The 124th Division was a division of the PRC People's Liberation Army. During the Korean War, it was the first unit of the People's Republic of China to cross the Yalu River.

History
The 124th Division was a military formation of the People's Volunteer Army (Chinese People's Volunteers (CPV) or Chinese Communist Forces (CCF)) during the Korean War with a standard strength of approximately 10,000 men. It was a component of the 42nd Army, consisting of the 370th, 371st, and 372nd Regiments.

While the 124th Division at first drove back the ROK troops it encountered, and then slowed the advance of the U.S. Marine troops that replaced them on the road to the reservoir, UNC intelligence indicated that it did not have the success that attended the CCF action against the ROK II Corps and part of the U.S. I Corps in the west. The 124th Division faced the 1st Marine Division at Sudong on November 2. However, 124th division and other units of 42nd corps were relieved by 20th corps on November 10, and attended battle of Chongchon River.
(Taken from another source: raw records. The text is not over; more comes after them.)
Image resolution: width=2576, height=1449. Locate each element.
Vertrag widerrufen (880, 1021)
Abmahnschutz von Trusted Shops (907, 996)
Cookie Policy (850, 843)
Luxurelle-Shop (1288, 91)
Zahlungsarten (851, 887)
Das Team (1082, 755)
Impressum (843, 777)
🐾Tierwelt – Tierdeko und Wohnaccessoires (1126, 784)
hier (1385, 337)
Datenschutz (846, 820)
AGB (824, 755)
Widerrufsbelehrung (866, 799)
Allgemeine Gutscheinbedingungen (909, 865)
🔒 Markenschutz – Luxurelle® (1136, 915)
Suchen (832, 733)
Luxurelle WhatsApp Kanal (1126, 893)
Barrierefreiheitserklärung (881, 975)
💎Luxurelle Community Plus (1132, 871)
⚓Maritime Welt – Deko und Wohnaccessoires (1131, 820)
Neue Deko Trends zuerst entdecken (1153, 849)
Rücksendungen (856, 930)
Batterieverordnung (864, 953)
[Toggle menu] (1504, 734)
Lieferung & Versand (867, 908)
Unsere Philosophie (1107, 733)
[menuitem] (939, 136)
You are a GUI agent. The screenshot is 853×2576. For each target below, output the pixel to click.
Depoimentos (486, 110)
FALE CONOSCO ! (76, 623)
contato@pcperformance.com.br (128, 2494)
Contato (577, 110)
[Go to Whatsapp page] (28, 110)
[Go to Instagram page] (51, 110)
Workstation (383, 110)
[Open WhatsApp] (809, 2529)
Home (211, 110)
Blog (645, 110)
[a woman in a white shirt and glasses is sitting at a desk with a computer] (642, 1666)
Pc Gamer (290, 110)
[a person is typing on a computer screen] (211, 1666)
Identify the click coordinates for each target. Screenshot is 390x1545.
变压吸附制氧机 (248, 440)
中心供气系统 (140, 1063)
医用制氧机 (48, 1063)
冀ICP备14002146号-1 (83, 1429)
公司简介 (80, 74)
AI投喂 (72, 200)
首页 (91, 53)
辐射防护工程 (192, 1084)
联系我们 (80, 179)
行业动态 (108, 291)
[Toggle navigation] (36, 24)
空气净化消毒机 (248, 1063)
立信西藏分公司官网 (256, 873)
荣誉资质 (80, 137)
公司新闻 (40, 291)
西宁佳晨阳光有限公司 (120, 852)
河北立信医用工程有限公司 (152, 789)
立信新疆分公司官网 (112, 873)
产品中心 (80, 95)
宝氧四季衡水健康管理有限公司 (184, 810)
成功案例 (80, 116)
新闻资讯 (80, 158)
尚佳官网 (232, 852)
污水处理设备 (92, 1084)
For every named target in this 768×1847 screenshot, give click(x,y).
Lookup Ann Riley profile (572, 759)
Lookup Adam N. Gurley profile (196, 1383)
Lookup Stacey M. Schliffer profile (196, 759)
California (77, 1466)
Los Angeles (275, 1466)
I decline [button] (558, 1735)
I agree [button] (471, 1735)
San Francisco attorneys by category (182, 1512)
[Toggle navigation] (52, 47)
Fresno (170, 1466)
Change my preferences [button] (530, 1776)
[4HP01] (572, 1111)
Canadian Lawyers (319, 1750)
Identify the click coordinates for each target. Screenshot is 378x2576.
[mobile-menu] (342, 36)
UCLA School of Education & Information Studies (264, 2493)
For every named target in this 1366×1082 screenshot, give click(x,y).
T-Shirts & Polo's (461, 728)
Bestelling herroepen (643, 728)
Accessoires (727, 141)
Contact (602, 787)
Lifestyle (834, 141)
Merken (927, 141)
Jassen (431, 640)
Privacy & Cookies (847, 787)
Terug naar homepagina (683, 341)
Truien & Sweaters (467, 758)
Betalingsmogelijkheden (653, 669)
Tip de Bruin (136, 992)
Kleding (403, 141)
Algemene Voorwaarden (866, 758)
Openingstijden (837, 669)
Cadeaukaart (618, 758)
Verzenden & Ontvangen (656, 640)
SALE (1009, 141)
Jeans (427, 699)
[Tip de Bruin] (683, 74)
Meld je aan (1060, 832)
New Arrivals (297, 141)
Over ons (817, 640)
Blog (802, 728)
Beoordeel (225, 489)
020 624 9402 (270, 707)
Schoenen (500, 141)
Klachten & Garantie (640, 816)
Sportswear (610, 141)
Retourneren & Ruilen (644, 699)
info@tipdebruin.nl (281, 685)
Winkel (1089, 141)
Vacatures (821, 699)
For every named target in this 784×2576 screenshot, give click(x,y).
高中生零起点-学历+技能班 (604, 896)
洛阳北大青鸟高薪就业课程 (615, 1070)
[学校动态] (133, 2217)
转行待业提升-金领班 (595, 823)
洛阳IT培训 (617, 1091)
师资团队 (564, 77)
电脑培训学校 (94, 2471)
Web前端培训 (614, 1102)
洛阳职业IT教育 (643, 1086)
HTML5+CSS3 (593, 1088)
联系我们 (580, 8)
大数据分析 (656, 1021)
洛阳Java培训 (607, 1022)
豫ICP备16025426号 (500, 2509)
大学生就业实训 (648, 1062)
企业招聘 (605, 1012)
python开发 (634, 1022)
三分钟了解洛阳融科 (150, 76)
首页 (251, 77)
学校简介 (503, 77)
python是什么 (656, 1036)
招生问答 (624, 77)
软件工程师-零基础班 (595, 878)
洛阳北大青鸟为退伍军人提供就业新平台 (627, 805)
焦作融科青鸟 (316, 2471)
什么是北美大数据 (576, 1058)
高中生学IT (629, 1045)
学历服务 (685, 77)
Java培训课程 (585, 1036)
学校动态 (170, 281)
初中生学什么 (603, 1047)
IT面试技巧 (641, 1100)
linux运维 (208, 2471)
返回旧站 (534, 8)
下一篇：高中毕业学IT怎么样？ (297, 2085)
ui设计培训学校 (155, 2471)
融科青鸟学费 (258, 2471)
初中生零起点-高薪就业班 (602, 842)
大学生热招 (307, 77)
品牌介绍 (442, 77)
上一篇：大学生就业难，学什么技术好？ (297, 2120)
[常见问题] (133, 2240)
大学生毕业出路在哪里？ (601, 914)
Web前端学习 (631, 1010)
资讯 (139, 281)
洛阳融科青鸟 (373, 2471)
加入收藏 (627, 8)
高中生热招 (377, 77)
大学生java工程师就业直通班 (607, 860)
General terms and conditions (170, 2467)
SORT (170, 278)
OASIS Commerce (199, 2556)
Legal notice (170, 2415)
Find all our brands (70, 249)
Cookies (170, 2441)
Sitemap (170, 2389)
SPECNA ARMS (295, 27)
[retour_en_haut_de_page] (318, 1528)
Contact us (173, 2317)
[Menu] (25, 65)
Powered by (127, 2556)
This division and 125th division defeated ROK 8th division on November 26, then 125th was deployed as van guard, and 124th division was its reinforce.

Current
In April 2017, The division was divided into two brigades: the 124th Amphibious Combined Arms Brigade and the 125th Amphibious Combined Arms Brigade. The 124th is transferred to the PLA 72nd Group Army (formerly 1st Group Army) under the Eastern Theater Command; the 125th is still part of the PLA 42nd Group Army, which is currently known as the 74th Group Army, under the Southern Theater Command.

It is now an amphibious mechanised unit.